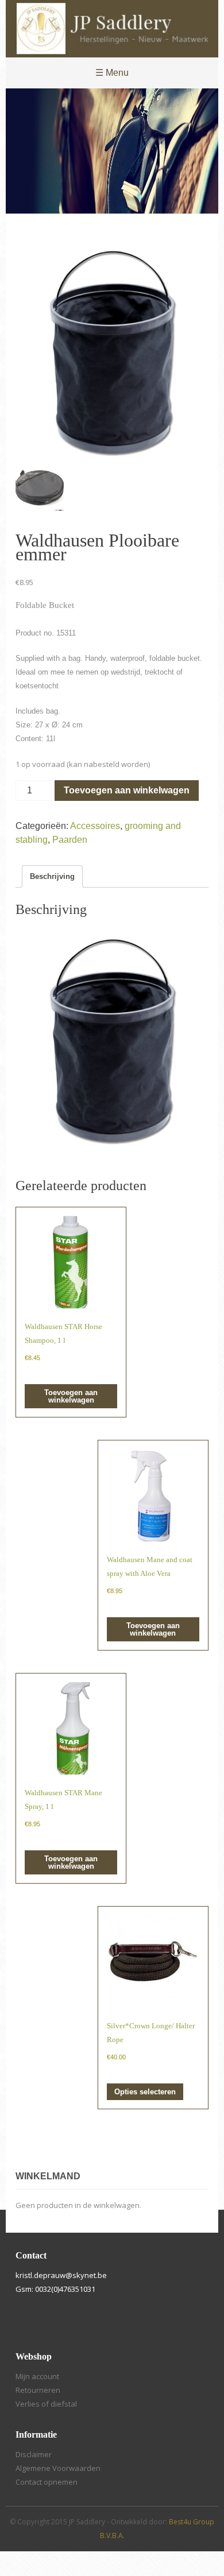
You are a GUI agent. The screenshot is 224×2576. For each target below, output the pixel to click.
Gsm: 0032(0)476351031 (55, 2289)
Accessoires (95, 826)
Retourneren (38, 2390)
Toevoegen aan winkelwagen (127, 790)
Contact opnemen (47, 2482)
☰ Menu (112, 73)
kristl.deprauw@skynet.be (61, 2275)
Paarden (69, 840)
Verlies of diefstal (46, 2404)
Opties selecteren (145, 2091)
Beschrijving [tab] (52, 876)
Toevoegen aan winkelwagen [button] (71, 1396)
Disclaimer (34, 2454)
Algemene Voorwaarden (58, 2468)
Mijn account (37, 2376)
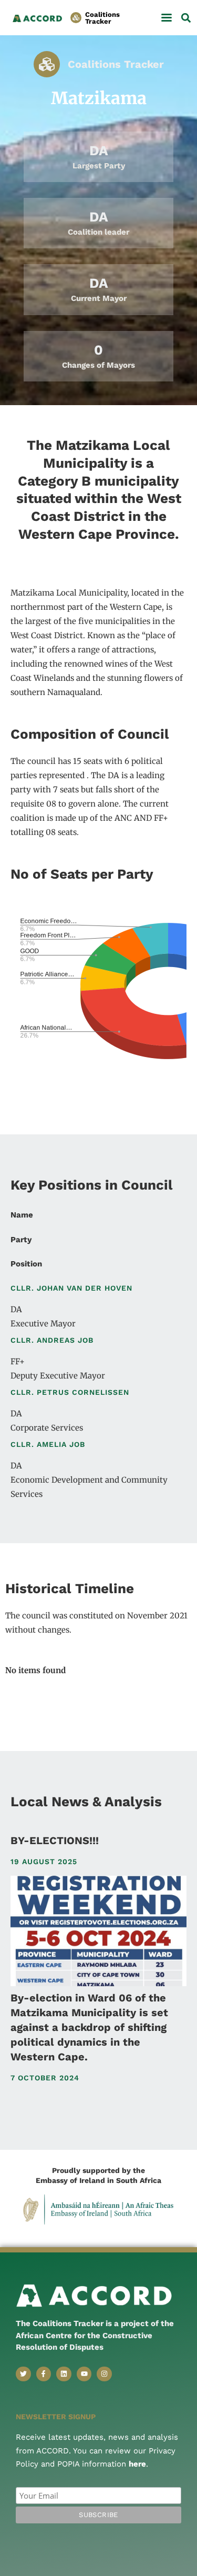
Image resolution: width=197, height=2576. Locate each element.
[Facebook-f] (43, 2374)
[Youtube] (84, 2374)
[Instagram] (104, 2374)
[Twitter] (23, 2374)
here (137, 2464)
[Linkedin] (63, 2374)
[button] (166, 17)
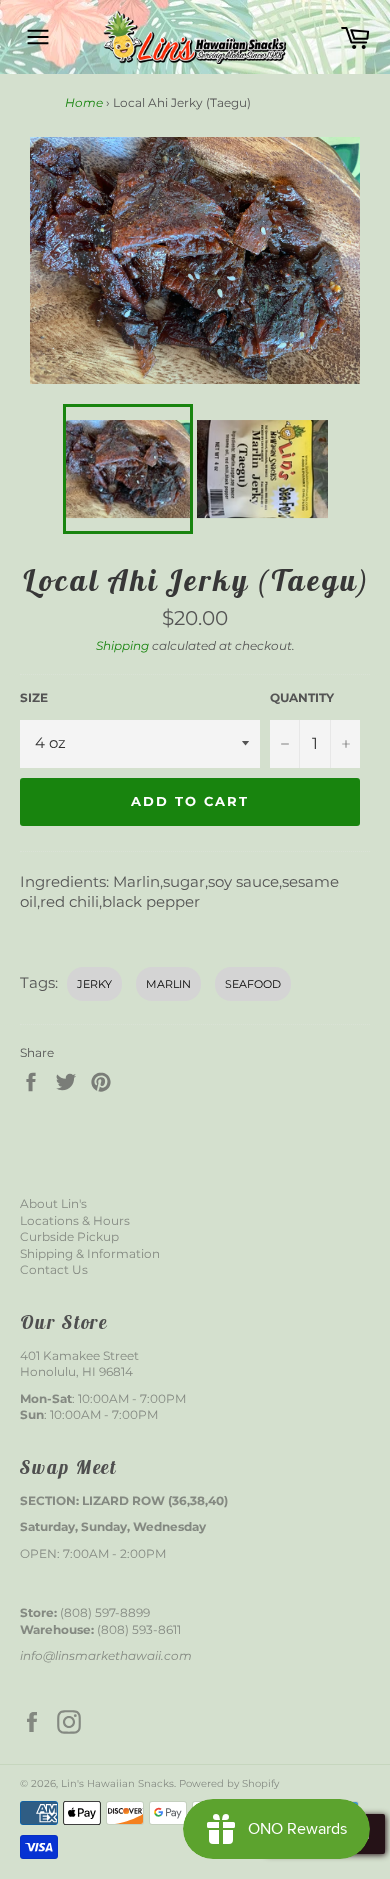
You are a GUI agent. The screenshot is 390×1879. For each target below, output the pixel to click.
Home (84, 102)
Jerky (94, 984)
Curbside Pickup (69, 1236)
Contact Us (54, 1269)
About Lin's (53, 1203)
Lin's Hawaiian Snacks (117, 1783)
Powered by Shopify (229, 1783)
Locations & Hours (75, 1220)
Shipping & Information (90, 1253)
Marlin (168, 984)
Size (34, 697)
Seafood (253, 984)
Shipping (122, 645)
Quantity (302, 697)
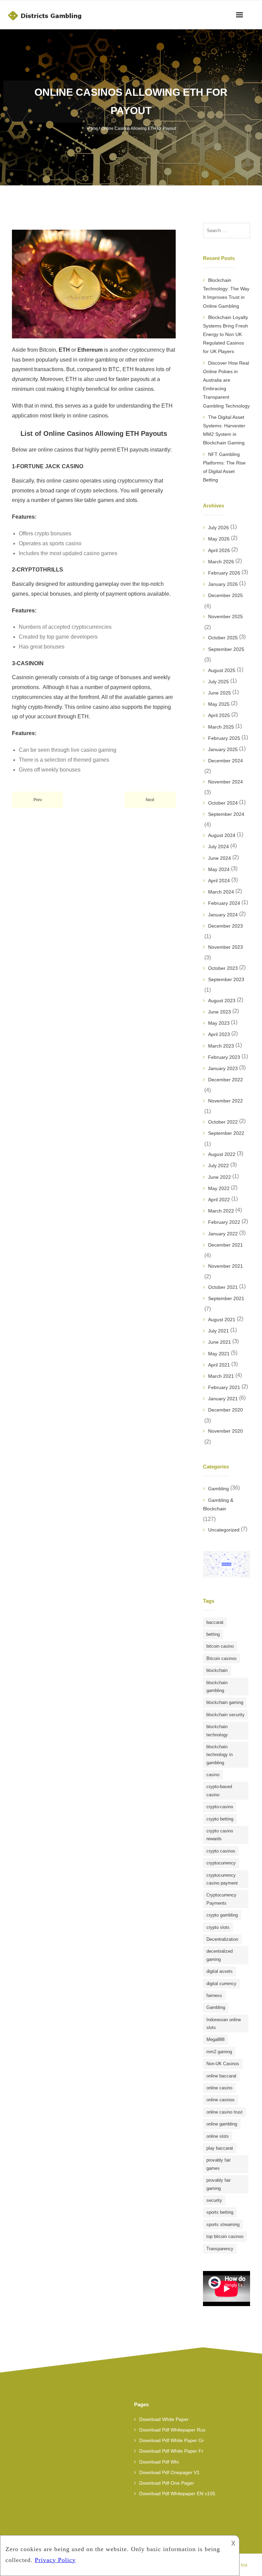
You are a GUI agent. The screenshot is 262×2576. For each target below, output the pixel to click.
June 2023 (219, 1012)
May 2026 (219, 539)
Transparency (219, 2248)
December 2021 (225, 1245)
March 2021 (221, 1376)
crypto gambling (222, 1915)
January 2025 (223, 749)
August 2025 (221, 670)
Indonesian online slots (223, 2023)
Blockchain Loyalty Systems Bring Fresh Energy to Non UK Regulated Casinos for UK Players (225, 334)
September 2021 (226, 1298)
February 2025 (224, 738)
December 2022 (225, 1079)
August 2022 (221, 1154)
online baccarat (221, 2075)
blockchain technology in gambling (219, 1754)
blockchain (217, 1670)
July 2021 (218, 1330)
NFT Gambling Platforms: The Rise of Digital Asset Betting (224, 467)
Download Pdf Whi (159, 2462)
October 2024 (223, 803)
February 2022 (224, 1222)
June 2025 (219, 693)
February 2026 (224, 573)
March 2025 (221, 727)
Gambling (218, 1488)
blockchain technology (217, 1730)
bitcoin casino (220, 1646)
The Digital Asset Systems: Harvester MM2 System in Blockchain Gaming (224, 430)
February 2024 (224, 903)
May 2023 (219, 1023)
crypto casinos (220, 1851)
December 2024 (225, 760)
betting (213, 1634)
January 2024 (223, 914)
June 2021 (219, 1342)
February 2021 (224, 1387)
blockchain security (225, 1714)
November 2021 (225, 1266)
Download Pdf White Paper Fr (171, 2451)
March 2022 (221, 1211)
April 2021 (219, 1365)
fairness (214, 1995)
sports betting (219, 2212)
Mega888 (215, 2039)
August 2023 (221, 1000)
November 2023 (225, 947)
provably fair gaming (218, 2184)
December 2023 (225, 926)
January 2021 (223, 1398)
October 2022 (223, 1122)
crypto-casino (219, 1806)
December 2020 (225, 1410)
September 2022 (226, 1133)
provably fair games (218, 2164)
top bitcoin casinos (225, 2236)
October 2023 (223, 968)
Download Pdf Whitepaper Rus (172, 2430)
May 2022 (219, 1188)
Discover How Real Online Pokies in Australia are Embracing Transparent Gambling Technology (226, 384)
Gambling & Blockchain (218, 1504)
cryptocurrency (221, 1862)
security (214, 2200)
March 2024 (221, 892)
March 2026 (221, 561)
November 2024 (225, 781)
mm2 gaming (219, 2051)
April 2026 (219, 550)
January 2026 (223, 584)
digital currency (221, 1983)
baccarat (214, 1622)
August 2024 (221, 835)
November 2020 (225, 1431)
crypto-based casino (219, 1790)
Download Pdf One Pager (166, 2483)
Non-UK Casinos (222, 2063)
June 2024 (219, 858)
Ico (244, 2564)
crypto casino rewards (219, 1834)
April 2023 (219, 1034)
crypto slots (218, 1927)
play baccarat (219, 2148)
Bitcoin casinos (221, 1658)
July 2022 (218, 1165)
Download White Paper (164, 2419)
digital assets (219, 1971)
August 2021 (221, 1319)
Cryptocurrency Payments (221, 1898)
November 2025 (225, 616)
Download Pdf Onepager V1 (169, 2472)
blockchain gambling (217, 1686)
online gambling (221, 2124)
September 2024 (226, 814)
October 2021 (223, 1287)
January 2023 (223, 1068)
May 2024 (219, 869)
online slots (217, 2136)
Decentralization (222, 1939)
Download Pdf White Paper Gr (171, 2440)
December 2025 (225, 595)
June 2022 (219, 1177)
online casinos (220, 2099)
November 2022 (225, 1100)
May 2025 (219, 704)
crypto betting (219, 1819)
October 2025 (223, 637)
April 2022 (219, 1199)
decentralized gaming (219, 1955)
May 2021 (219, 1353)
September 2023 (226, 979)
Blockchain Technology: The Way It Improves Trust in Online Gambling (226, 293)
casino (212, 1774)
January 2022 (223, 1233)
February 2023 (224, 1057)
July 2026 (218, 527)
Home (92, 128)
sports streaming (222, 2224)
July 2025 (218, 681)
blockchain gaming (224, 1702)
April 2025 (219, 715)
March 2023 (221, 1046)
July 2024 (218, 846)
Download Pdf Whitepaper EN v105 (177, 2493)
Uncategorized (223, 1530)
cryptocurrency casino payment (222, 1879)
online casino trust (224, 2112)
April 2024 (219, 880)
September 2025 (226, 649)
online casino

========================================

### DESCRIPTION OF THE TASK
From the first line of the records through the line containing "Verlies of diefstal (46, 2404)", please output exactly those lines and nothing more, leaving out the pictures.

### SOLVED EXERCISE
You are a GUI agent. The screenshot is 224×2576. For each target below, output the pixel to click.
Gsm: 0032(0)476351031 (55, 2289)
Accessoires (95, 826)
Retourneren (38, 2390)
Toevoegen aan winkelwagen (127, 790)
Contact opnemen (47, 2482)
☰ Menu (112, 73)
kristl.deprauw@skynet.be (61, 2275)
Paarden (69, 840)
Verlies of diefstal (46, 2404)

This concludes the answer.